Venezuela’s Return to the Market:

Temperatures in the oil market were further tempered by expectations that Venezuelan crude — long constrained by sanctions and production setbacks — may soon return to global export channels. Under new political developments, Caracas is reportedly preparing to make available up to 50 million barrels of sanctioned oil to U.S. buyers, a move that could add fresh supply into the market once logistics and shipping are arranged.

Oil companies are said to be scrambling to secure tankers and repair operations at Venezuela’s dilapidated port facilities in preparation for shipments — a sign that supply pressures from that quarter could ease, at least in the near term.

Market Sentiment and Outlook:

While geopolitical tensions in the Middle East have injected a risk premium into prices recently, analysts warn that broader oversupply expectations for 2026 may cap any sharp advances. Unless there is a tangible disruption to crude flows or a clear resurgence in demand, prices are expected to remain in a fairly narrow trading range.

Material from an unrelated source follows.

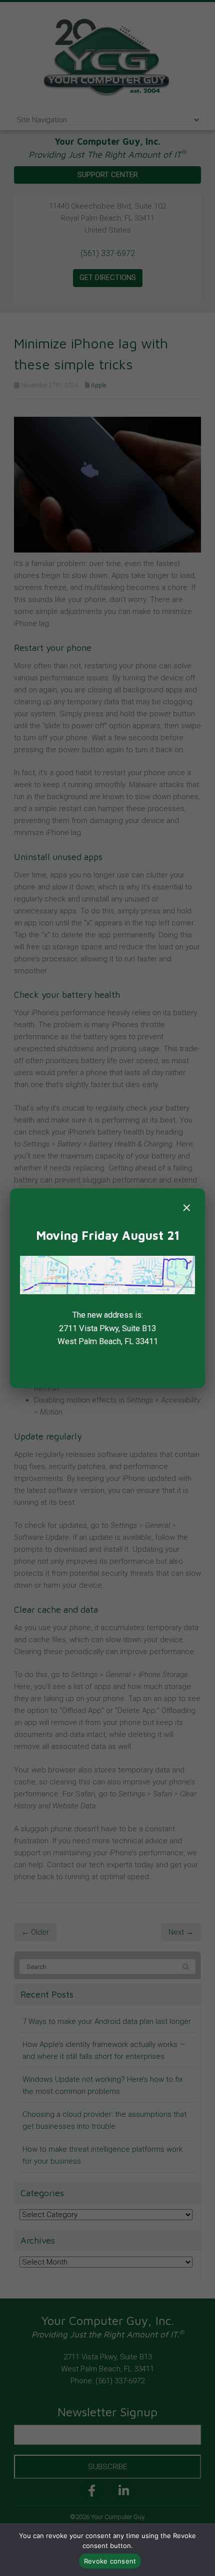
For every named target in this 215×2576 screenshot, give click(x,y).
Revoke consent (110, 2561)
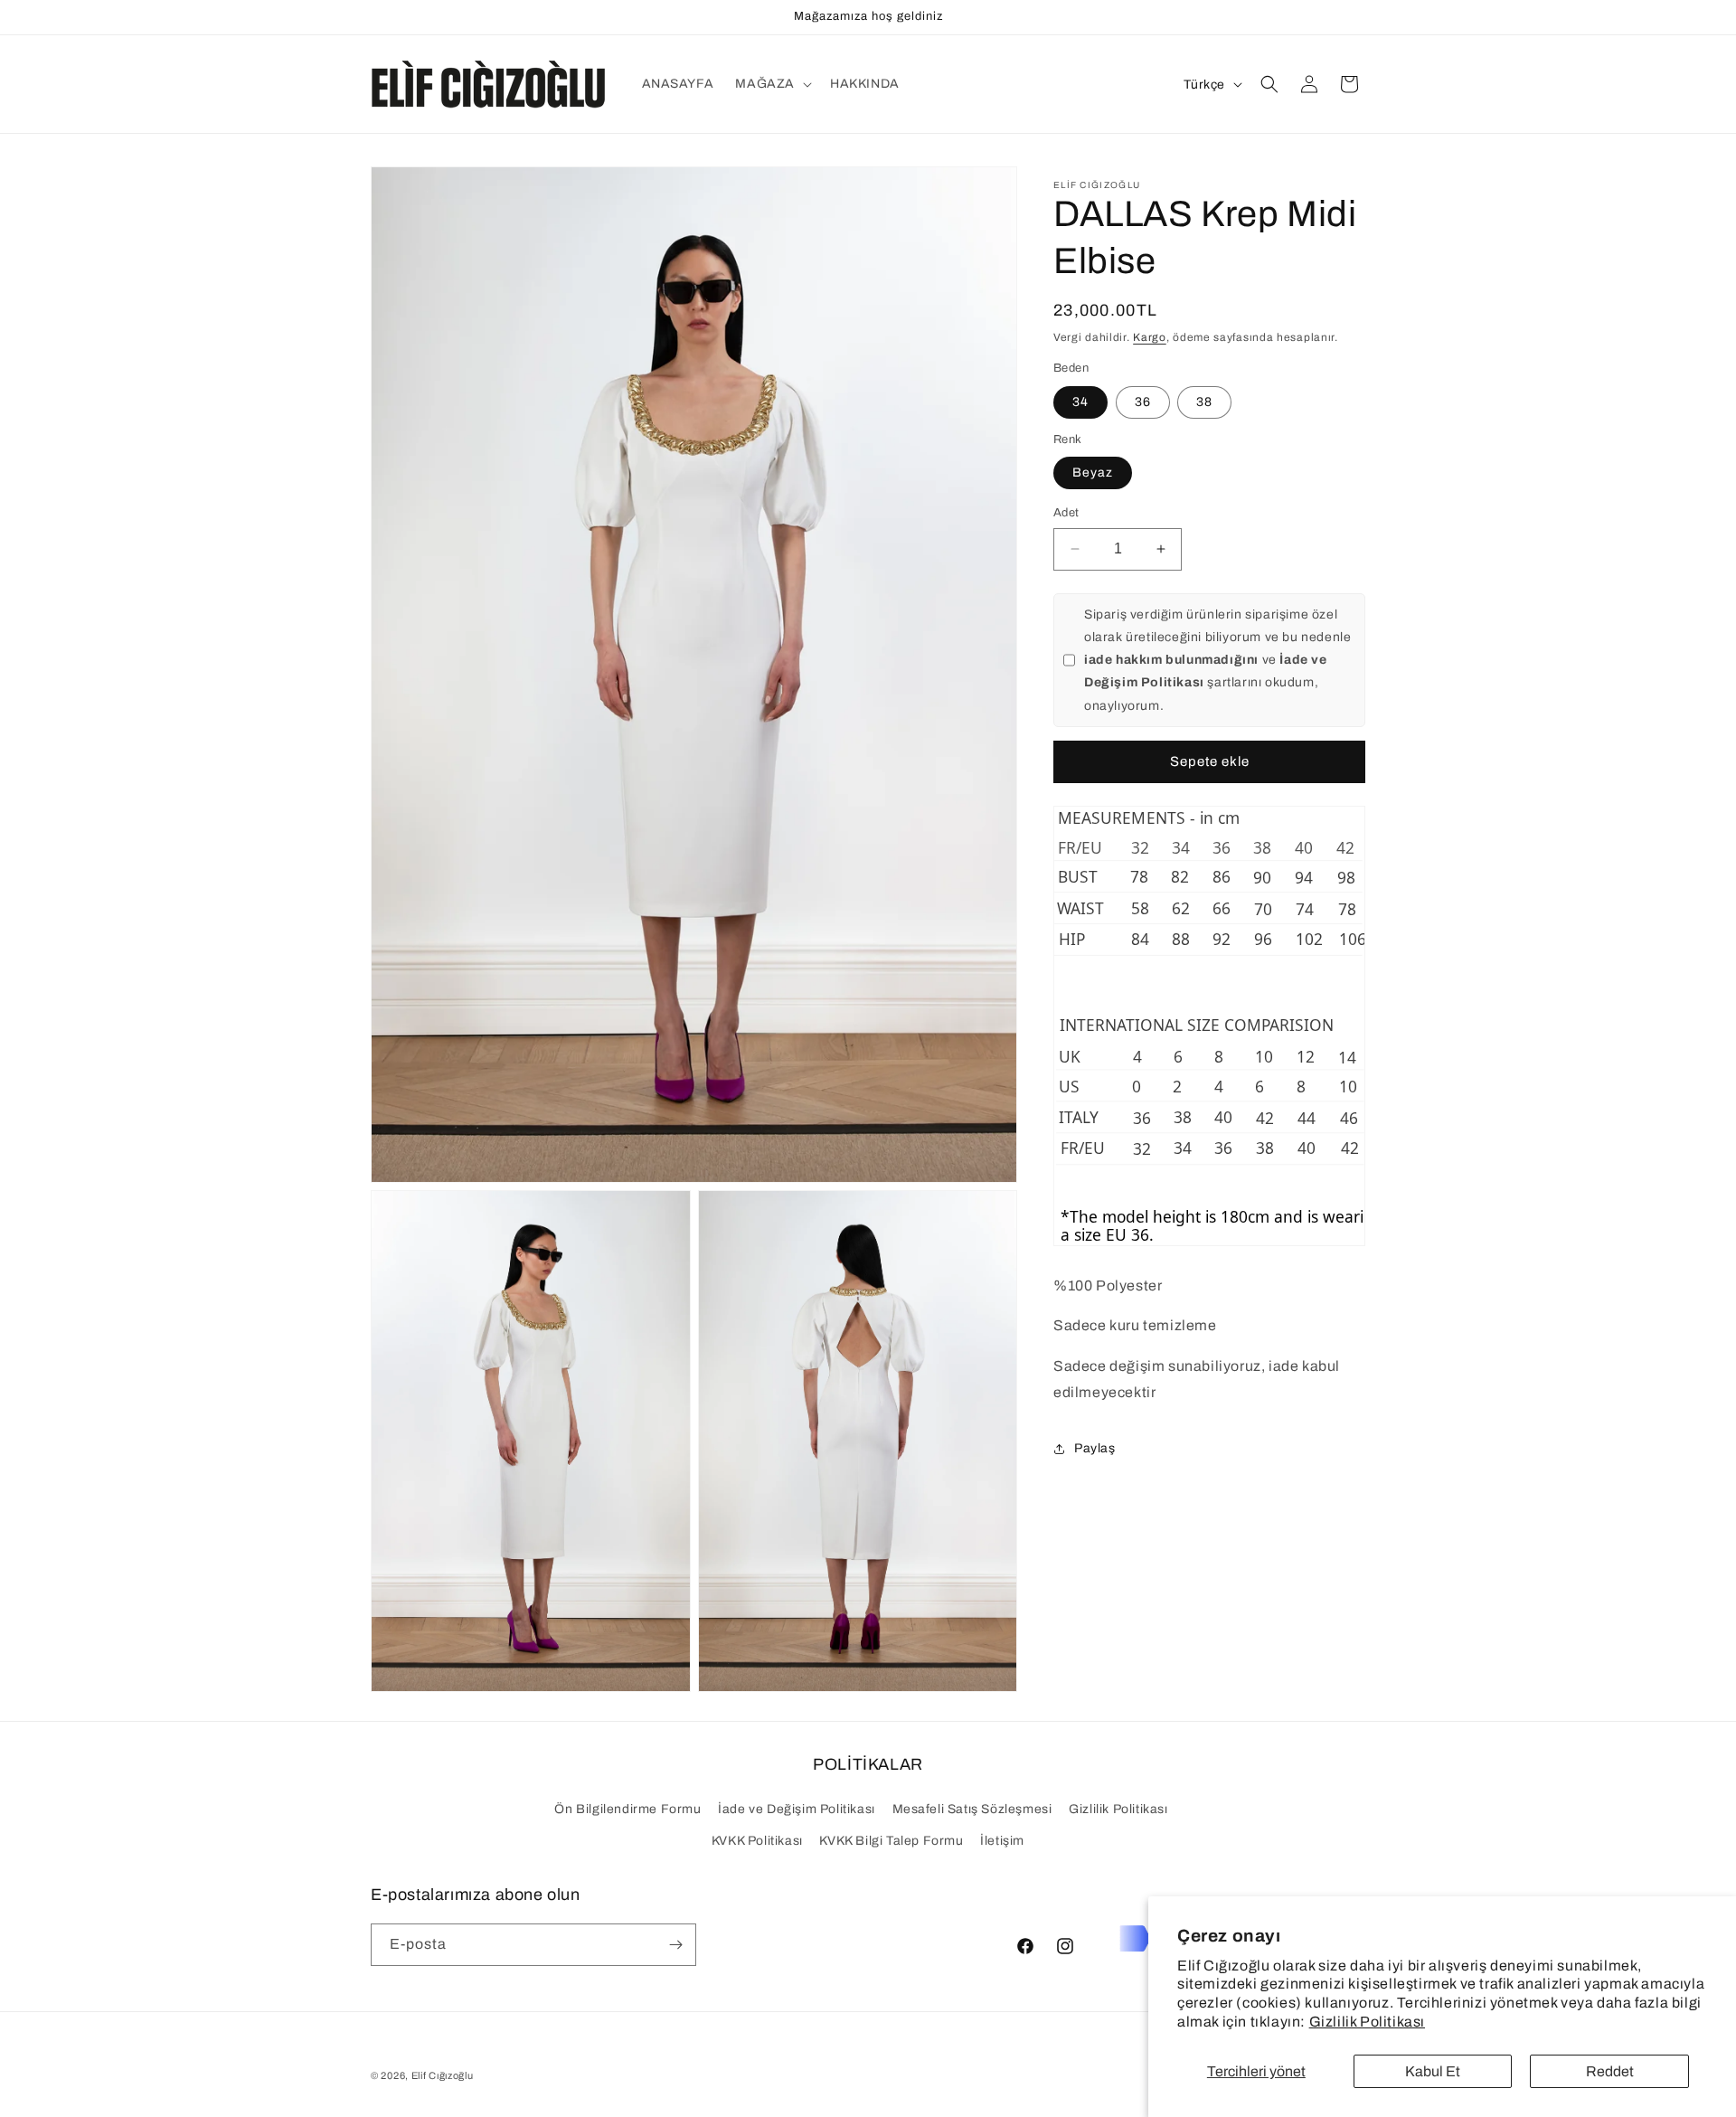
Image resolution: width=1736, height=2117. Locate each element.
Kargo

Investors are also keeping an eye on other potential supply challenges, including possible impacts on Russian output from ongoing attacks linked to the Ukraine conflict and the threat of future U.S. sanctions.

Impact on Pakistan:

Fluctuations in global oil prices have direct implications for Pakistan, which relies heavily on imported crude to meet its energy needs. Any sustained increase in prices driven by supply risks in Iran could raise Pakistan’s oil import bill, putting additional pressure on already strained foreign exchange reserves.

Higher international prices may also translate into increases in domestic fuel and electricity costs, adding to inflationary pressures and raising the cost of living. This could complicate government efforts to manage subsidies and maintain price stability amid ongoing fiscal challenges.

However, the potential return of Venezuelan crude to global markets may help cap sharp price rises, offering Pakistan some relief if additional supply keeps prices in check. Overall, Pakistan remains vulnerable to global oil market volatility, making price stability crucial for economic management and inflation control.

Overview:

Oil markets remain finely balanced, with geopolitical supply risks from Iran providing support to prices even as fresh Venezuelan barrels loom on the horizon.

Traders and analysts will be watching closely for actual supply disruptions or clear signals of increased output to determine the next major directional move in crude prices.